-- Aufgabenstellung --
Gib den Abschnitt des Forenbeitrags über Arbeitslöhne in Thailand von „Hilfskräfte beim Hausbau.“ bis „erscheinen,sie sind so!)“ wortwörtlich wieder.

# Öffenlicher Bereich > AllerWelts News / Smalltalk >  Kosten für Arbeiter und Dienstleistungen in Thailand

## schiene

Sicher ist die Spanne der Arbeitslöhne wie überall in der Welt recht unterschiedlich.Auch in Thailand.
Wer in Thailand lebt wird immer mal Handwerker,Hilfskräfte oder ähnliches in Anspruch nehmen.Egal ob für Gartenarbeit,Reinigung,Reperaturarbeiten oder ähnliches.
Was zahlt ihr den Thais pro Stunde,für welche Arbeit und in welcher Gegend?

Beispiel aus unserer Gegend :Stirnrunzeln: Prakhonchai,nähe Buriram,Isaan)Elektriker in Prakhonchai bekommt bei 8 Stunden Arbeit(er ist einer der wenigen der schnell,gut und ordentlich arbeitet :respekt: )600 Bath

Fahrer mit privat Auto bekommt 500-800(je nach Autotyp(alt,neu,wieviele Personen fahren mit) Bath+Benzinkosten für 3-6 Stunden.

Hilfskräfte beim Hausbau.
ca.250 Bath bei 8 Stunden,davon 1 Stunde Pause

"käufliche Liebe"
1-2 Stunden 1300-2000 Bath,(auch wenn euch die Preise hierfür hoch erscheinen,sie sind so!)

Hier noch einmal die gesetzl.Mindestlöhne für Thailand:

Seit dem 14.1.2006 ist der Gesetzliche Mindestlohn auf 168 ThaiBaht pro Tag Festgelegt!

Nachfolgend eine kurze liste von Standard Loehnen die Bezahlt werden in Thailand ... Sortiert nach Positionen.

-- Erfasste Daten --
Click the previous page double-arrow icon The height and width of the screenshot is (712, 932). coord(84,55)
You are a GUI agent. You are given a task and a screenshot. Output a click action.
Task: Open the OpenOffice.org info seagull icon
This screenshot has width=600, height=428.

-- Vollständige Antwort --
Hilfskräfte beim Hausbau.
ca.250 Bath bei 8 Stunden,davon 1 Stunde Pause

"käufliche Liebe"
1-2 Stunden 1300-2000 Bath,(auch wenn euch die Preise hierfür hoch erscheinen,sie sind so!)